Now I'm just setting the jig into place with that line that I made before. Once it's firmly in place, I can start drilling. I just started with the outside holes. You just watch for that tape right when it touches down, that's when you want to stop. Now it's really important to be precise with the two outside holes, but when it comes to the two inside holes, it's not really as essential. You just don't want the center of the hinge to end up bottoming out. I actually ended up going a little bit deeper than the tape on these inside holes, and you just want to be cautious when you're going through a three-quarter inch cabinet side that you don't accidentally drill all the way through.

The next step is to start trimming out the mortises, and I like to start that by making a line between the four different holes. Once that's established, I can start moving into chiseling, the line just establishes where the chisel is going to stop, but I start from the center and then work my way out. I like to do this because it doesn't put too much pressure on that line. As you break away material, the line will stay and the material has some place to go. If you start by just chiseling right into that line, there's a good chance you'll break out the side of it, which is the path of least resistance.

The middle section is the hardest one to chisel out, I found that doing an x pattern was a really good way to cut through that grain, but just take your time on this and make sure you get it nice and precise.

I managed to nail the depth on the first try, but there were definitely ones where I needed to drill out a little bit more. Since you already have those holes established, you can very easily go back with your Forstner bit and drill it out just a little bit deeper. Now I can move on to the cabinet sides. This is basically a rinse and repeat, same deal as before, a little different clamping method. I removed the top of this cabinet just so that you guys can see, and just drill through, making sure not to drill all the way through the cabinet side, that would be a real bummer. Then you can remove the template and start chiseling it out.

The plywood actually cuts even easier than the solid wood, so this really didn't take very long. With the mortises all cleaned up on both the cabinet side and the door, it's time to dry fit the hinges. With the hinges in place, I need to drill out those holes. For that I like to use a Vix bit or also known as a self-centering drill bit. I get these from Rockler. I bought a whole set so that I have all the different size screws that I need. I'll put a link down in the description below where you can pick one up yourself. Then the self-centering bit you just drilled down in, if you don't have one, you can certainly do this with a regular bit, but it definitely makes things a lot more precise.

As I mentioned earlier in the video, this door is a snug fit.

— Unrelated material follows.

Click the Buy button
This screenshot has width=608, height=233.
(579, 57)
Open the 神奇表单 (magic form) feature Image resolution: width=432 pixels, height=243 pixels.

That's intentional because I like to get the hinges in place and then figure out all of the reveals and everything, just in case something is off. What I do is, I trim trace it out from the inside, and then from the outside I establish all of the different offsets that I need. In this case, it was 360 forts, which was the same offset on the inside of that hinge.

I used my track saw to trim it up. You could definitely use a circular saw for this, but I recommend using some sort of fence. The last step in the process is to just put the door back in place, put the screws back in and double-check your reveal. There it is, that is how to install SOSS hinges using basically just hand tools. It's not that hard. It's a little bit time consuming, but by the time I'd done a couple of them, it was only taking me about five minutes a piece, which, I think, is totally doable. There's certain applications like this where you can't fit a router inside of the cabinet.